Good question. I’d been asking myself the same thing. “I don’t know what the hell’s going on,” I said. “I don’t even know where I am.”

“You’re in my home, not that I use it all that much. This is the Forest of Precarra in the Kingdom of Varay.”

That didn’t help much.

“I didn’t think it was Kentucky. Nobody gave me a script to this madness. Those doors in our basement. All this nonsense. What the hell is it all about?” I may have started sputtering. It was so insane that I wasn’t even sure what questions to ask.

“Your father was going to tell you soon,” Parthet said.
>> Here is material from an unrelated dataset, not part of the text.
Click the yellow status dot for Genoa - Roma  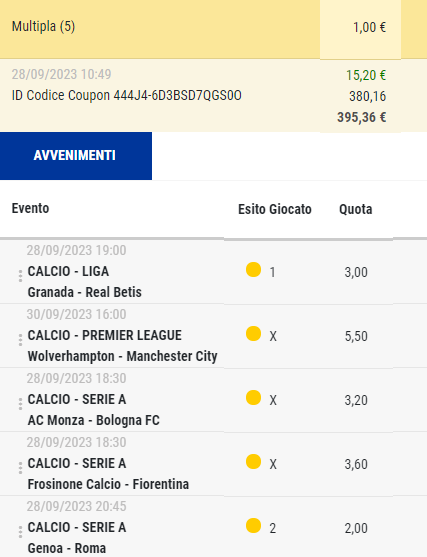click(x=253, y=526)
“All I know is what was in Mom’s note.” I dug it out of my pocket and handed it to him. Parthet looked at the paper, sniffed at it, turned it over, then handed it back to me.

“Unfortunately, I seem to have misplaced my spectacles and I haven’t been able to find them,” he said.

“Don’t you have a spare set?”

“I have trouble enough keeping track of one pair, let alone two.”

I read the note to him, with some difficulty. There wasn’t much light in the place. Parthet listened and nodded a lot. The nodding continued after I finished.

“It’s so hard to know where to begin,” he said.

“Well, let’s not go back all the way to Adam and Eve.” It was meant to be a joke, but it didn’t sound that way, even to me. “I didn’t mean that the way it sounded, Uncle Parker.” I couldn’t call him Parthet yet. He had always been Uncle Parker, and the habit was hard to break.

“That’s all right, lad,” he said. “I was never much of a storyteller. I could never remember which bits go where.” He shrugged, a peculiar gesture the way he was stooped. “I was never even that much of a wizard.”

“Hold it! Time out! What do you mean, wizard?”

“Well, yes, I think that’s still the word.” He paused a moment, then said, “Conjuring, spells, potions, the odd bit of magic. That sort of lot.”

And I’m the King of Siam, I thought. Okay, the whole family
was
crazy. That was the obvious explanation. And I just happened to pick my twenty-first birthday to join the club.

“My eyesight’s always been bad, and getting worse all the time,” Parthet continued. “Weak eyes are a terrible handicap to a wizard. So much of the craft depends on being able to see what you’re doing. A wizard who can’t see the end of his nose isn’t worth much.” He sighed, rather theatrically, I thought. “I was so glad when spectacles were invented. It gave me the chance to do a spot of business now and again.”